▶ [TEXT TO READ]:
----------

Dil-e-Gumshuda (, initially titled Margh-E-Ishq Se Pehle) is a 2019 Pakistani romantic television soap opera, produced by Abdullah Kadwani and Asad Qureshi, under their production banner 7th Sky Entertainment. It has Hina Altaf and Agha Ali in lead roles with Amar Khan as an antagonist. The soap received high TRPs throughout its run. The performance of Khan as an antagonist received praise from critics.

Synopsis 
Dil-e-Gumshuda revolves around the themes of rivalry, revenge, and jealousy between two cousin sisters, Zara (Hina Altaf) and Alizay (Amar Khan). Zara hails from a middle class family and after the sad demise of her parents she is forced to move in with her uncle's family where she meets her cousin Alizay for the first time. Alizay is a self-centred and manipulative girl who cannot share her life with anyone, not even with her fiance Daniyal (Agha Ali). When Zara moves in, Alizay and her mother make it difficult for her to adjust as they humiliate and scold her for being an outsider. Both of them play multiple tricks to demean Zara in front of everyone and even steal the love of her life, Nadeem (Mirza Zain Baig). Zara is shattered when she finds out about Nadeem's change of mind and comes face-to-face with the harsh realities of life.

----------

▶ [RECORDED DATA]:
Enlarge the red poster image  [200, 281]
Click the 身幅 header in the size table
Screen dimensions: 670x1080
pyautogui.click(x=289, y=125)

----------

▶ [DIRECTIONS]:
(a) Return the passage of the Dil-e-Gumshuda text between "Dil-e-Gumshuda (, initially" and "praise from critics.", inclusive, copied word for word.
(b) Name every actor the Dil-e-Gumshuda text credits with a role in the soap.
(c) Continue the Dil-e-Gumshuda synopsis past its final sentence.

▶ [SOLVED PROBLEMS]:
(a)
Dil-e-Gumshuda (, initially titled Margh-E-Ishq Se Pehle) is a 2019 Pakistani romantic television soap opera, produced by Abdullah Kadwani and Asad Qureshi, under their production banner 7th Sky Entertainment. It has Hina Altaf and Agha Ali in lead roles with Amar Khan as an antagonist. The soap received high TRPs throughout its run. The performance of Khan as an antagonist received praise from critics.

(b) Hina Altaf, Agha Ali, Amar Khan, Mirza Zain Baig

(c)
Will Zara continue to suffer under the atrocities implicated by Alizay or will she take a stand for herself?

Cast
Hina Altaf as Zara 
Agha Ali as Daniyal
Amar Khan as Alizeh 
Mirza Zain Baig as Nadeem
Shamim Hilaly as Khalida Aapa; Daniyal's mother
Zainab Qayyum as Shazia; Alizeh's mother
Khalid Anam as Jamal; Alizeh's father
Humaira Bano as Nadeem's mother
Anumta Qureshi as Reema; Nadeem's sister
Ramsha Akmal as Nadeem's younger sister
Fazila Kaiser as Zara's mother

Soundtrack 
Dil-e-Gumshuda's original soundtrack is composed by Naveed Naushad and vocals are provided by Nabeel Shaukat and Beena Khan. The lyrics are penned down by Fatima Najeeb.

International release
The show was dubbed in Arabic under the title الحب الضائع and is available for streaming on Viu MENA. The show started airing in India from 6 June 2022, on Atrangii channel.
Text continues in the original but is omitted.